The next generation operator method is employed to determine the opioid-users generation number, R0, which is the average number of secondary opioid-addicted users generated by one opioid-addicted user during his/her addiction period. The mathematical analysis also reveals the existence of the opioid-free equilibrium and the opioid-persistent equilibrium. It is determined that when R0 < 1, the opioid epidemic can be controlled to reach the opioid-free equilibrium. Numerical analysis of the model is stimulated to investigate the underlying significance in the treatment effort, prescription rates, and public health education. Variation of the parameter values indicates that lowering the prescription rates does not help control the opioid epidemic while a hybrid strategy of the various methods proves to be the most effective method. Future study of the opioid epidemic will involve an age-structure model as the susceptibility of individuals is assumed to be dependent of age. The future study will also consider the effects of different types of treatment methods such as medically or physiologically-based approach.
Funder Acknowledgement(s): I would like to thank Dr. A.B. Gumel and Dr. T.L Alford of Arizona State University (ASU) and Dr. A. Lanz of Grand Canyon University for their guidance and mentorship throughout the summer. I would also thank the school for Engineering of Matter, Transport and Energy at ASU for providing resources and space. The funding of this research activity was provided by an NSF HBCU-UP grant (074754805).

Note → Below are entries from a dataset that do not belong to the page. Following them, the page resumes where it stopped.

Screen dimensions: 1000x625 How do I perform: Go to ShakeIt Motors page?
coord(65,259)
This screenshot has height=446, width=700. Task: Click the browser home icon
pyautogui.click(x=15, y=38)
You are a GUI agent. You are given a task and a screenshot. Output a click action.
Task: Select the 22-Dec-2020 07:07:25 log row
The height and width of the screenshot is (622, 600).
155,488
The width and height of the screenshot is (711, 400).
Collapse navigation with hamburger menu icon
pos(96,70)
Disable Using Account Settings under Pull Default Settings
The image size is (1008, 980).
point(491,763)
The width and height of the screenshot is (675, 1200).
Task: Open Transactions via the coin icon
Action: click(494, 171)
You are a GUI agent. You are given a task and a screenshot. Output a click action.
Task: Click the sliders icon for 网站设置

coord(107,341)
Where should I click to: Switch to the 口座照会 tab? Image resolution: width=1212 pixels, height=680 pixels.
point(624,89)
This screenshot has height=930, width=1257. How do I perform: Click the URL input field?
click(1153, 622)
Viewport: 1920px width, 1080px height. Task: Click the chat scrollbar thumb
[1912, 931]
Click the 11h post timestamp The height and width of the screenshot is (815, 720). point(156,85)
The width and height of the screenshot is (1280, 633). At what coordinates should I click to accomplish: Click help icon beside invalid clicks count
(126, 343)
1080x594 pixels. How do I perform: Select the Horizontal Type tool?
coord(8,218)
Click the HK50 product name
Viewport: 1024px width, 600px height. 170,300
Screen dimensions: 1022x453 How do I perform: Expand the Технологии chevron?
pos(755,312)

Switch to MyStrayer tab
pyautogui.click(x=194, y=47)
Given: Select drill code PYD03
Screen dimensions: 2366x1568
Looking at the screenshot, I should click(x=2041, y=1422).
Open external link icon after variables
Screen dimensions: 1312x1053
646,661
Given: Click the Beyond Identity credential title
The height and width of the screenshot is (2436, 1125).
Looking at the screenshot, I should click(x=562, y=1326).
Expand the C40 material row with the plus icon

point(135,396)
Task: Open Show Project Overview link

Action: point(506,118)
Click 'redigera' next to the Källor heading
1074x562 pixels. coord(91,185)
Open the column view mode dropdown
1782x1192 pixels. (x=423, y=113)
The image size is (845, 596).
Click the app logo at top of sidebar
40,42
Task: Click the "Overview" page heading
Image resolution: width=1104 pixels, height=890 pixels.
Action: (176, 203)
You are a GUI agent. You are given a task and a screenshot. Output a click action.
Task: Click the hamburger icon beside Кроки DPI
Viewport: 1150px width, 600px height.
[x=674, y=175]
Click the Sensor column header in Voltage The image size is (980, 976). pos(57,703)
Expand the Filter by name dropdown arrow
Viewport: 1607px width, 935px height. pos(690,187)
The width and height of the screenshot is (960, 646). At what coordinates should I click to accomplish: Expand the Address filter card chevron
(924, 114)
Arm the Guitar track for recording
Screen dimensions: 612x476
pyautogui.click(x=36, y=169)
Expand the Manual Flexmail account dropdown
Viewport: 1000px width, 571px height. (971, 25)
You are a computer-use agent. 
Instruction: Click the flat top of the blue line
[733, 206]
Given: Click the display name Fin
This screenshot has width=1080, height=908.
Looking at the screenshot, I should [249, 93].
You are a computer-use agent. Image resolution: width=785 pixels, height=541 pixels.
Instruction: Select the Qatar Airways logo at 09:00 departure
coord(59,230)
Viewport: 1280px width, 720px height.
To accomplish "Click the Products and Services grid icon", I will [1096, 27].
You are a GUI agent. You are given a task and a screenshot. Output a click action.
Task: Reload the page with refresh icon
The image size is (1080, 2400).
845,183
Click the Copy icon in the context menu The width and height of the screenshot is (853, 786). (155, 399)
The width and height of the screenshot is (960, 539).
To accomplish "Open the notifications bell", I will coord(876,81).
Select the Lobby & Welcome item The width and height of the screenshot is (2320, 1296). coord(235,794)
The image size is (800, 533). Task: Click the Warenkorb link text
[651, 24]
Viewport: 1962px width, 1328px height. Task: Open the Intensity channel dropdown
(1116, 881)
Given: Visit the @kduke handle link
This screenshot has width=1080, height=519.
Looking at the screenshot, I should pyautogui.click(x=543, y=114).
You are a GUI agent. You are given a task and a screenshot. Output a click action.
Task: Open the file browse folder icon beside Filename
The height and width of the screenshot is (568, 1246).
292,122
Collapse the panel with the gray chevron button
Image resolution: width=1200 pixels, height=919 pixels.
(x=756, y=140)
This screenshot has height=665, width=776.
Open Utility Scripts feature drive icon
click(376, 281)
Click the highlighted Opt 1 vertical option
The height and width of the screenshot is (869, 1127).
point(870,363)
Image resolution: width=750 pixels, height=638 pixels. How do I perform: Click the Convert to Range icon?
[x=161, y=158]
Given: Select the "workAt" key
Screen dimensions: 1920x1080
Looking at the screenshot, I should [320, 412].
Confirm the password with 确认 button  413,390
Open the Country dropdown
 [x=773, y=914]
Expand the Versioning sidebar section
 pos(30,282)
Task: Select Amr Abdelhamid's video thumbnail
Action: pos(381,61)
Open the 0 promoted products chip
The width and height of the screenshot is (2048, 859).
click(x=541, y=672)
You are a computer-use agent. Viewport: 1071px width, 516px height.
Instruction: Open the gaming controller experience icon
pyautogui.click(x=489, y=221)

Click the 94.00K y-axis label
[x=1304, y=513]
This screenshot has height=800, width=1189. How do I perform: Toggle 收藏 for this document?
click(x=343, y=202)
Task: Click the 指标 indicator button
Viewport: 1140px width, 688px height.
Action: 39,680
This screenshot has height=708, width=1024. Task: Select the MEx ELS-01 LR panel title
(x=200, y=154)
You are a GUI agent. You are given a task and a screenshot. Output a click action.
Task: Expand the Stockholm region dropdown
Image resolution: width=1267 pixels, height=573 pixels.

Faculty Advisor: Dr. Aprillya Lanz, leata@asu.edu
Role: I formulated the mathematical model representing prescription opioid misuse. After defining each parameter and equation for transmission I used the next generator operator method to mathematically observe the secondary infection rate. Upon further mathematical analysis of the R0 I researched applicable parameter values to code into Matlab. I then used the Matlab code to simulate the progression of opioid misuse through a series of prevention methods.